旭川市で戦後72年続く詩誌『青芽』の後継誌。2017年12月に創刊。

中尾敏康さんの詩集『暗夜巡礼』(土曜美術社出版販売)

■詩誌「晨」、「薇」でいつも作品を拝読させて戴いております、中尾敏康さんの詩集『暗夜巡礼』(土曜美術社出版販売)を拝読させて戴きました。ご恵贈賜り、心より感謝申し上げます。
 例えば「おれは女の麦粒腫に/かぎりなく薄い銀の膜を/鍍金のように被せて/そのまま川に沈めた」(「鈴の音」)や、表題作「暗夜巡礼」の「そして写真の中で/俯いてはにかんでいた貧しい少年が/独り昏い海の底に/声さえたてずに沈んでいったことを/誰も知らない」のようなハードボイルド風な語り口で、激動の時代をくぐり抜けた視点から、人間の存在の根源に迫るような詩の書き手で、中尾敏康さんのどの作品にも潜む独特なニヒルな昏みに惹かれます。
 この詩集の最後から二番目に置かれている(以前「晨」に収録されていたと記憶しています。

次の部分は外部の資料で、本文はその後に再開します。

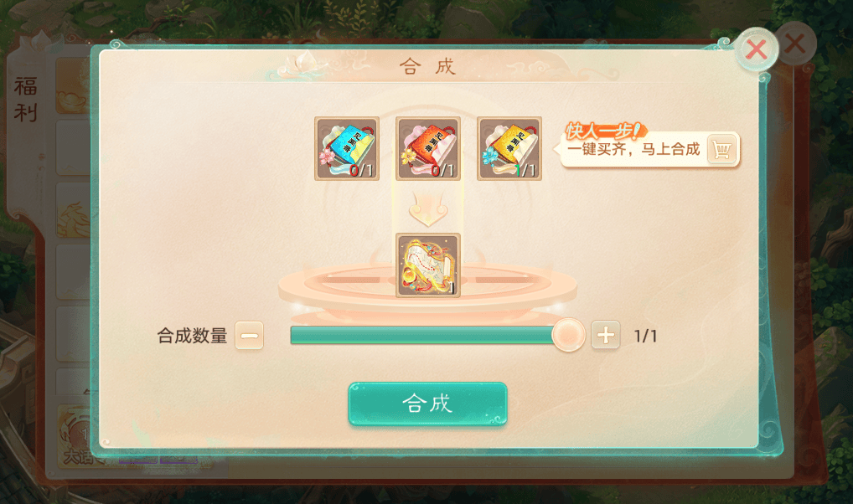853x504 pixels.
Task: Close the 合成 dialog with red X
Action: coord(756,49)
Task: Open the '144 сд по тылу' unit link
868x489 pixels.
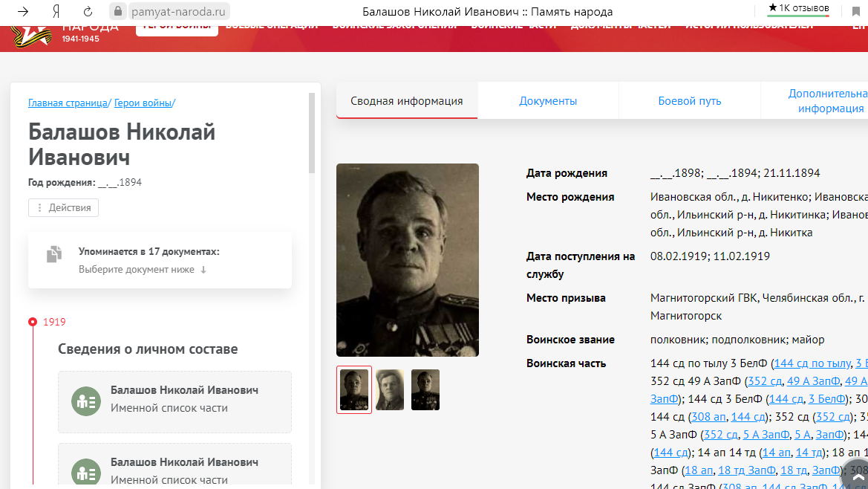Action: pyautogui.click(x=812, y=363)
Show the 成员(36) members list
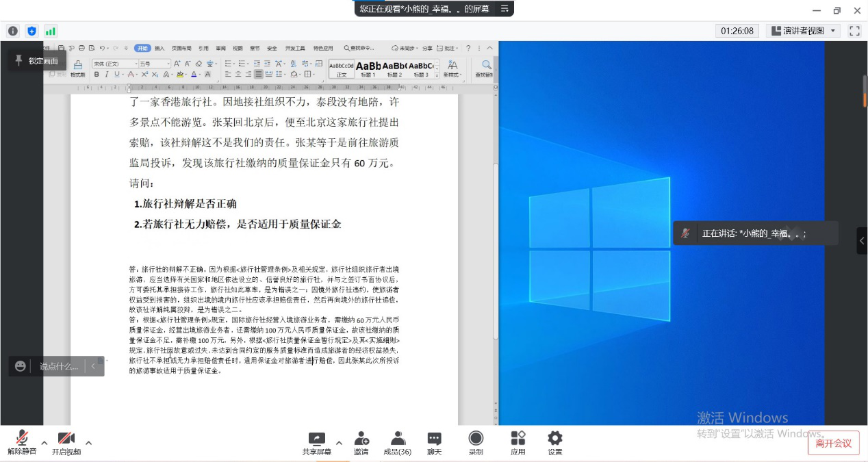This screenshot has height=462, width=868. point(397,443)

)詩篇「金魚」が少し異色な感じで私は好きで、金魚売りを追いかけた少年時代の罪、小さな死と少年の悲しみの理由、祖母を想う「なつかしい痛み」……昭和の情景が夕闇のように広がっていく。「ふるさとに眠る金魚は/とうに土になっているはずだ/あのとき/祖母が金魚と一緒に埋めてくれた/少年の罪も土に還っているだろう」(「金魚」)。